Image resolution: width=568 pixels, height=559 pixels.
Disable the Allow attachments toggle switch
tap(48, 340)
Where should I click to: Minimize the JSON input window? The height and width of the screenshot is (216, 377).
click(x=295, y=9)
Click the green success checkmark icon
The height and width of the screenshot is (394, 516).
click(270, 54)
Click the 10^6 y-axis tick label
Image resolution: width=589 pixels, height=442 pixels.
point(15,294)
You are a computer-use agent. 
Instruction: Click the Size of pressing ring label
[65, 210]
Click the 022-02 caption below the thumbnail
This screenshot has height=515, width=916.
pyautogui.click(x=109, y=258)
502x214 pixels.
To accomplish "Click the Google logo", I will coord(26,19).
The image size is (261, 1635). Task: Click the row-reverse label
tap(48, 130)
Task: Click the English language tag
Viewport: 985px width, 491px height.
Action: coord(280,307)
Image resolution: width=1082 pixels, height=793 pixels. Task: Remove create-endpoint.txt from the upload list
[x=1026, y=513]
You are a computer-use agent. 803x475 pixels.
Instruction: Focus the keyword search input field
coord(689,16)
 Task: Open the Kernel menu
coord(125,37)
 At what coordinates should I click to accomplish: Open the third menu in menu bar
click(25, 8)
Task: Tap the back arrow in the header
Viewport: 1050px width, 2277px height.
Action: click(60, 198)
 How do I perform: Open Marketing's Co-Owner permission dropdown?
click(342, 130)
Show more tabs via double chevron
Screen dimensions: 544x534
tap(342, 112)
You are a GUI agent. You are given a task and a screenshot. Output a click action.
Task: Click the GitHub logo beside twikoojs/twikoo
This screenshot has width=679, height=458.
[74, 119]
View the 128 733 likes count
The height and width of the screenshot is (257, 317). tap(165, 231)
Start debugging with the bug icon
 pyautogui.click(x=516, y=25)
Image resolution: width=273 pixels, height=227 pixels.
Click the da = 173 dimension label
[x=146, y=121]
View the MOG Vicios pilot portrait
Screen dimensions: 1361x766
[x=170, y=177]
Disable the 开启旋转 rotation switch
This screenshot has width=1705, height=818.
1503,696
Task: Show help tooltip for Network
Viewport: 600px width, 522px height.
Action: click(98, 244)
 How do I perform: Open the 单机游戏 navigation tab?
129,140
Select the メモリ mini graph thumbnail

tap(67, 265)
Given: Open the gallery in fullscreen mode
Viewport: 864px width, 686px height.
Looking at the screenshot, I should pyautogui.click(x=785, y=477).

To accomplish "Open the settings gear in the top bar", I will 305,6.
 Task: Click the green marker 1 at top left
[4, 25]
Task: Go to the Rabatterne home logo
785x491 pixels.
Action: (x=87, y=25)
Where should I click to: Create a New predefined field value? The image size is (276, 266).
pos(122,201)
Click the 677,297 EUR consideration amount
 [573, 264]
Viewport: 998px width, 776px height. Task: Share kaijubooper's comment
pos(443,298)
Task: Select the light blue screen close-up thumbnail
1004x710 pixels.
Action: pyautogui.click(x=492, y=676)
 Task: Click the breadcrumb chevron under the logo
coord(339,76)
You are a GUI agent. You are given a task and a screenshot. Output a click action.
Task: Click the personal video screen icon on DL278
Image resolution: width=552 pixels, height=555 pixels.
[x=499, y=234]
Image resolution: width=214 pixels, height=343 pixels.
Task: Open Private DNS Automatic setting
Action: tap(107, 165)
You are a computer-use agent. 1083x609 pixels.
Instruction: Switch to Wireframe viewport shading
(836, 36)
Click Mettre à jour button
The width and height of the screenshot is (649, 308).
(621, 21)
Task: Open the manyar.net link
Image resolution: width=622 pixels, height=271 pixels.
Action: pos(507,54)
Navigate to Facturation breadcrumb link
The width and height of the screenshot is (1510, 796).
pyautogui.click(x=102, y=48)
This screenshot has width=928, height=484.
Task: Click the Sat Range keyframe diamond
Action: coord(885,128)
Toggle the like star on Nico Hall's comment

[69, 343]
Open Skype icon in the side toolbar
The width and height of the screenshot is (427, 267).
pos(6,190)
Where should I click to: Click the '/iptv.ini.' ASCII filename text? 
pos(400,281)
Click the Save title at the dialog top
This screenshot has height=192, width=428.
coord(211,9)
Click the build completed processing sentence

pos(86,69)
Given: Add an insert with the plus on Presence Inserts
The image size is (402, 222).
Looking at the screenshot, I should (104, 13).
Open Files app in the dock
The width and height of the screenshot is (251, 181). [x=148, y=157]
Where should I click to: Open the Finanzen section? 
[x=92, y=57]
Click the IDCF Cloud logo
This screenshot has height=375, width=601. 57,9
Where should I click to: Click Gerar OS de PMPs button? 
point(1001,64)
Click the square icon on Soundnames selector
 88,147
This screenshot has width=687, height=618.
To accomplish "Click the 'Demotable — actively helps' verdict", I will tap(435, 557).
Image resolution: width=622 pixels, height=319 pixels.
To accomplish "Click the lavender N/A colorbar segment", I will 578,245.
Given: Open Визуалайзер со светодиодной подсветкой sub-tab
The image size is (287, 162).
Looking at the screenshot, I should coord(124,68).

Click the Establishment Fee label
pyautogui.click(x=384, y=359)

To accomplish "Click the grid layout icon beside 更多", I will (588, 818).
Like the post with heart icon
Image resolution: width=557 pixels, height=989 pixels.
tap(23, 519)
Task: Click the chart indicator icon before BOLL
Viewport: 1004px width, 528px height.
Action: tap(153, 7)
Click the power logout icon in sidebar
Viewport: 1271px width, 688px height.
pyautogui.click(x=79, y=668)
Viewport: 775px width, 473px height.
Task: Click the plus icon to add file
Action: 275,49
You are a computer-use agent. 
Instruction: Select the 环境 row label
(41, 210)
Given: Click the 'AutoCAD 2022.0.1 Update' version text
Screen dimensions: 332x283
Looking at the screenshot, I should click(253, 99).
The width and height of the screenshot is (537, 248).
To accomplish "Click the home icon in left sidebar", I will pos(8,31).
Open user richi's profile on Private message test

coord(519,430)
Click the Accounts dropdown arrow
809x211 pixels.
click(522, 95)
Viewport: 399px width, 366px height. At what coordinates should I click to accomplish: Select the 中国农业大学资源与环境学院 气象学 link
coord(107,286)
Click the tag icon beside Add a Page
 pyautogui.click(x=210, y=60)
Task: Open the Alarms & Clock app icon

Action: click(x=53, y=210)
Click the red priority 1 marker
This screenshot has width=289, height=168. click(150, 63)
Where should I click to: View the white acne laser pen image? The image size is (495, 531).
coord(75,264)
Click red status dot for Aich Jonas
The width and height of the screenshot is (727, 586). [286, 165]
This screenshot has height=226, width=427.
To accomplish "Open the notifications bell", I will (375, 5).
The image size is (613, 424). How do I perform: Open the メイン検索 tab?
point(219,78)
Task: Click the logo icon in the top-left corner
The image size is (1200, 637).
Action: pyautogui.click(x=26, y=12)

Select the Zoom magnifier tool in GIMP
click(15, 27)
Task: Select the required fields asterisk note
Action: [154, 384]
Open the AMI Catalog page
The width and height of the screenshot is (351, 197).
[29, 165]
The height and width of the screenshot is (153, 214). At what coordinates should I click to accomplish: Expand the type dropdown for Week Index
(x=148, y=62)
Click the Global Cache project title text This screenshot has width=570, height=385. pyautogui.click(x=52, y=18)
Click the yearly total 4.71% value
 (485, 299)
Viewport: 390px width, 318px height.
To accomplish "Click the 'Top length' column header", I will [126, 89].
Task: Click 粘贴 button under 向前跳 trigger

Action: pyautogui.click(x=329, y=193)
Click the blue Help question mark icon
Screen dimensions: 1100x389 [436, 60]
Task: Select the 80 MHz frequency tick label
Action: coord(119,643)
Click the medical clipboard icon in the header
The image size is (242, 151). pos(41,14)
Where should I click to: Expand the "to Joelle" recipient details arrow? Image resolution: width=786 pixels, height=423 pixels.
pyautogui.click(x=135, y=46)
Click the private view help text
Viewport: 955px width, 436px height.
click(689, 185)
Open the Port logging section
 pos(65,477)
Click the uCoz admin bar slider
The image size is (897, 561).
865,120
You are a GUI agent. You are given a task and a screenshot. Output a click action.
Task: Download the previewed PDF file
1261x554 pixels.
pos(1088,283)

TO DO
If a line of the entries holds the word "Show", copy it out.

TASK RESPONSE
Show more tabs via double chevron
Task: Show help tooltip for Network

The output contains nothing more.